▶ [EXTRACT PROVIDED]
——

Questions regarding what Emotion is from the meta-semantic perspective, as it is understood here, approach the question of what Emotion is from the perspective of understanding the value of ordinary language emotion terms or concepts to the Science of Emotion. This is because an answer to the question, what is Emotion, seeks to identify or define the nature of Emotion as an object of study. In doing so, it also seeks to establish a set of meanings for a set of emotion terms, especially for the term ‘emotion.’ It seeks to establish a language of Emotion. Although answers to the question of what Emotion is from a meta-semantic perspective can be understood in terms of matters of degree (see Russell 2010), I provide for the purpose of simplicity an analysis that draws a clear distinction between two ways of answering the question of what Emotion is from the meta-semantic perspective: One type of answer is that because there is value in ordinary language terms or concepts to the systematic study of Emotion, one aim of emotion research is to clarify or correct the concepts that are associated with ordinary language emotion terms. A second type of answer is that although ordinary language terms and concepts are valuable in some sense, they are not useful in scientific research. Thus one aim of emotion research is to establish a set of concepts for a set of emotion terms that diverge from ordinary language emotions terms.

——

▶ [SUPPLIED ENTRIES]
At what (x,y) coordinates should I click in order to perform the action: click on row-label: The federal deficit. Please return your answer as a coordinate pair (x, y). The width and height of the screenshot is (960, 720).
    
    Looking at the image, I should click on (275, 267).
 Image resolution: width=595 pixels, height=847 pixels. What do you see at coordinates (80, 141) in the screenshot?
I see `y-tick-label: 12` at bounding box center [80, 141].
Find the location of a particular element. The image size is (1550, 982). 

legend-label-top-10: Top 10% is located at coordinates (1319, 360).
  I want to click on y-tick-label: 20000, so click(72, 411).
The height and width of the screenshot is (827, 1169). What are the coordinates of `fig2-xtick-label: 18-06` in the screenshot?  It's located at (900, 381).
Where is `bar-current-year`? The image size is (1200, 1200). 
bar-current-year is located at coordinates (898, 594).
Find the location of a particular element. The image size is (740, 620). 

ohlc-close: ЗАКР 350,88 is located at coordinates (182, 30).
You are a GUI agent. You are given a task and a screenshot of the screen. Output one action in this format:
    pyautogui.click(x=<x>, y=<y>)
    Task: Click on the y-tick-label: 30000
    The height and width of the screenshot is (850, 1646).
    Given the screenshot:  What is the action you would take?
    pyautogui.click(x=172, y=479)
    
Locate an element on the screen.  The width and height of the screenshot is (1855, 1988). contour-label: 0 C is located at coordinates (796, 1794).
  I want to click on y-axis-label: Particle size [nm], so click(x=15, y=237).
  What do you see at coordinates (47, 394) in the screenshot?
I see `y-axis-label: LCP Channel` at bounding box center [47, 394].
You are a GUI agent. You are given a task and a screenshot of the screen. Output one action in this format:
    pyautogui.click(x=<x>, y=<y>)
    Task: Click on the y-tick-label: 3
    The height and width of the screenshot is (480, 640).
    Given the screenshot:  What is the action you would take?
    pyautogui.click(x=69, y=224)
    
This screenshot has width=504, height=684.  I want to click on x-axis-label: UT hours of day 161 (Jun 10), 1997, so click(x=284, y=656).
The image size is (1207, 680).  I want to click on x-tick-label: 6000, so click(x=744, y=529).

——

▶ [COMPLETE THE FOLLOWING]
A. Summarize the text on the meta-semantic perspective in two sentences.
B. Do the following statements agree with the text on the meta-semantic perspective? Answer yes or no for each, and quote the words from the text that decide it.
(i) Answers from the meta-semantic perspective cannot be understood as matters of degree.
(ii) The second type of answer holds that ordinary language terms and concepts are not useful in scientific research.
(iii) An answer to what Emotion is seeks to establish a language of Emotion.

▶ [ANSWERS FOR EACH ITEM]
A. Asking what Emotion is from the meta-semantic perspective concerns the value of ordinary language emotion terms or concepts to the Science of Emotion, because an answer seeks to define Emotion as an object of study and to establish meanings for a set of emotion terms. Two types of answer are distinguished: one holds that ordinary language terms are valuable to the systematic study of Emotion, so research should clarify or correct their concepts, while the other holds that those terms are not useful in scientific research, so research should establish concepts that diverge from them.

B.
(i) No: "answers to the question of what Emotion is from a meta-semantic perspective can be understood in terms of matters of degree"
(ii) Yes: "although ordinary language terms and concepts are valuable in some sense, they are not useful in scientific research"
(iii) Yes: "It seeks to establish a language of Emotion."